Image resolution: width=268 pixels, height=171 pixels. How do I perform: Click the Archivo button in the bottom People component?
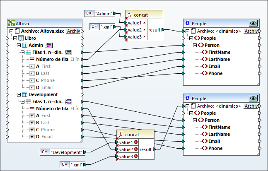(250, 106)
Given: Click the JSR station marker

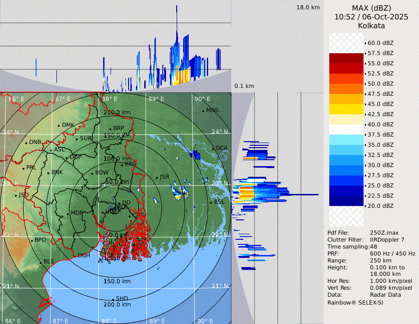Looking at the screenshot, I should tap(156, 178).
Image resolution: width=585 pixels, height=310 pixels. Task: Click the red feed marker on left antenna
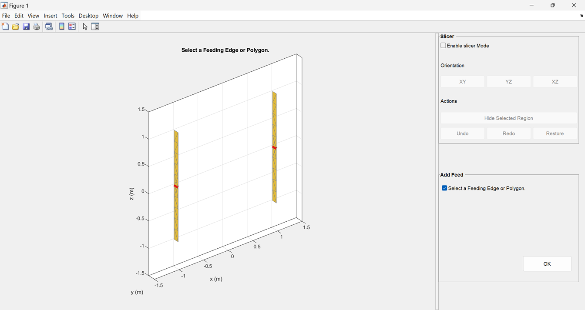[x=176, y=186]
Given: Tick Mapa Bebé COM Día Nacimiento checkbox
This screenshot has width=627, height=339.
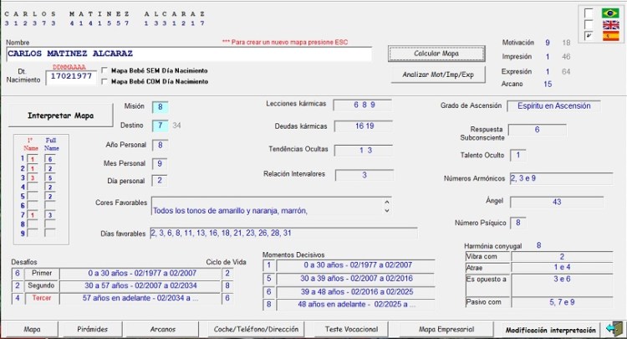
········
> _Task description_: Give the data again exactly, image-free.

> _Reply to the task_:
Image resolution: width=268 pixels, height=171 pixels. How do I perform: Click the Archivo button in the bottom People component?
(250, 106)
Given: Click the JSR station marker

Looking at the screenshot, I should tap(156, 178).
Image resolution: width=585 pixels, height=310 pixels. Task: Click the red feed marker on left antenna
[x=176, y=186]
Given: Tick Mapa Bebé COM Día Nacimiento checkbox
This screenshot has width=627, height=339.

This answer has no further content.